[Start of DATA PROVIDED]
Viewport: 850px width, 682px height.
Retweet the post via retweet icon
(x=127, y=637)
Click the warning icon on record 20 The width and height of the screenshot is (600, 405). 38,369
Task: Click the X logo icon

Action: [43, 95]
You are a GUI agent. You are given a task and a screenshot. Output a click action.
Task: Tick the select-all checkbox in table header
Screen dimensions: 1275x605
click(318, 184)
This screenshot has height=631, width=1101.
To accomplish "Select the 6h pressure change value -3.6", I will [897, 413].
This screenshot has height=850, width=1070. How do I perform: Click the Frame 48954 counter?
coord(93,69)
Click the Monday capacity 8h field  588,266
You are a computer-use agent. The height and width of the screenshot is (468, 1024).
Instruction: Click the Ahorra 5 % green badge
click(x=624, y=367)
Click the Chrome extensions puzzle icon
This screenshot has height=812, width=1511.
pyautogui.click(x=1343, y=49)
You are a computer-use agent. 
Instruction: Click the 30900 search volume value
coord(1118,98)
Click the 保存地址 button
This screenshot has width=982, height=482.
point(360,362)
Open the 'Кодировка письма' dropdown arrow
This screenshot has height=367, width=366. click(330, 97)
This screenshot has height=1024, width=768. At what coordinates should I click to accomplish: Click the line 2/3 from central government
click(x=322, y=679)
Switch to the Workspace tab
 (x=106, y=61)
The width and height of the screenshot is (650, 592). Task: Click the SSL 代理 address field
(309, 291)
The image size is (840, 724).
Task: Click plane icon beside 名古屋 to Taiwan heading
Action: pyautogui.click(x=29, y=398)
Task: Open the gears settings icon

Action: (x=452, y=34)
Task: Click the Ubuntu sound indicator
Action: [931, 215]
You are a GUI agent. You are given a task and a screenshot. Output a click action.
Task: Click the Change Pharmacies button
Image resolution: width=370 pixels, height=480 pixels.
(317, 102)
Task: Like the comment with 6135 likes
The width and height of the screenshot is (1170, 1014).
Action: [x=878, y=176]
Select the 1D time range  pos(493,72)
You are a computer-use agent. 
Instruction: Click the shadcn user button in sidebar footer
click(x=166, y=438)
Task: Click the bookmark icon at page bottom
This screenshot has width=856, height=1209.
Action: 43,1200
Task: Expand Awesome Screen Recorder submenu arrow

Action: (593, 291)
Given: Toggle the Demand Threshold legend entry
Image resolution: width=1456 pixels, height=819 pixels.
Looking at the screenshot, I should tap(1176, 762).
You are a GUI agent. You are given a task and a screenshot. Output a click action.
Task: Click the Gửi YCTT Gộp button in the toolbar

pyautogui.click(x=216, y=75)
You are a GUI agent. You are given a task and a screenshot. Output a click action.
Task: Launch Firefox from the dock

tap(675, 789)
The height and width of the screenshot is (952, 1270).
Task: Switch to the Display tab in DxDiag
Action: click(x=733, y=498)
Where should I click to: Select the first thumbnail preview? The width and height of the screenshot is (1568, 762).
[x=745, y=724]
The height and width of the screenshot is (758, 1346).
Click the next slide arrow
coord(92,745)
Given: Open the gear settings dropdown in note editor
[End of DATA PROVIDED]
■ **STATED TASK**
Return all of the records above word for word, keeping every line unchanged.

■ **WORKED SOLUTION**
Viewport: 850px width, 682px height.
Retweet the post via retweet icon
(x=127, y=637)
Click the warning icon on record 20 The width and height of the screenshot is (600, 405). 38,369
Task: Click the X logo icon

Action: [43, 95]
You are a GUI agent. You are given a task and a screenshot. Output a click action.
Task: Tick the select-all checkbox in table header
Screen dimensions: 1275x605
click(318, 184)
This screenshot has height=631, width=1101.
To accomplish "Select the 6h pressure change value -3.6", I will [897, 413].
This screenshot has height=850, width=1070. How do I perform: Click the Frame 48954 counter?
coord(93,69)
Click the Monday capacity 8h field  588,266
You are a computer-use agent. The height and width of the screenshot is (468, 1024).
Instruction: Click the Ahorra 5 % green badge
click(x=624, y=367)
Click the Chrome extensions puzzle icon
This screenshot has height=812, width=1511.
pyautogui.click(x=1343, y=49)
You are a computer-use agent. 
Instruction: Click the 30900 search volume value
coord(1118,98)
Click the 保存地址 button
This screenshot has width=982, height=482.
point(360,362)
Open the 'Кодировка письма' dropdown arrow
This screenshot has height=367, width=366. click(330, 97)
This screenshot has height=1024, width=768. At what coordinates should I click to accomplish: Click the line 2/3 from central government
click(x=322, y=679)
Switch to the Workspace tab
 (x=106, y=61)
The width and height of the screenshot is (650, 592). Task: Click the SSL 代理 address field
(309, 291)
The image size is (840, 724).
Task: Click plane icon beside 名古屋 to Taiwan heading
Action: pyautogui.click(x=29, y=398)
Task: Open the gears settings icon

Action: (x=452, y=34)
Task: Click the Ubuntu sound indicator
Action: [931, 215]
You are a GUI agent. You are given a task and a screenshot. Output a click action.
Task: Click the Change Pharmacies button
Image resolution: width=370 pixels, height=480 pixels.
(317, 102)
Task: Like the comment with 6135 likes
The width and height of the screenshot is (1170, 1014).
Action: [x=878, y=176]
Select the 1D time range  pos(493,72)
You are a computer-use agent. 
Instruction: Click the shadcn user button in sidebar footer
click(x=166, y=438)
Task: Click the bookmark icon at page bottom
This screenshot has width=856, height=1209.
Action: 43,1200
Task: Expand Awesome Screen Recorder submenu arrow

Action: (593, 291)
Given: Toggle the Demand Threshold legend entry
Image resolution: width=1456 pixels, height=819 pixels.
Looking at the screenshot, I should tap(1176, 762).
You are a GUI agent. You are given a task and a screenshot. Output a click action.
Task: Click the Gửi YCTT Gộp button in the toolbar

pyautogui.click(x=216, y=75)
You are a GUI agent. You are given a task and a screenshot. Output a click action.
Task: Launch Firefox from the dock

tap(675, 789)
The height and width of the screenshot is (952, 1270).
Task: Switch to the Display tab in DxDiag
Action: click(x=733, y=498)
Where should I click to: Select the first thumbnail preview? The width and height of the screenshot is (1568, 762).
[x=745, y=724]
The height and width of the screenshot is (758, 1346).
Click the next slide arrow
coord(92,745)
Given: Open the gear settings dropdown in note editor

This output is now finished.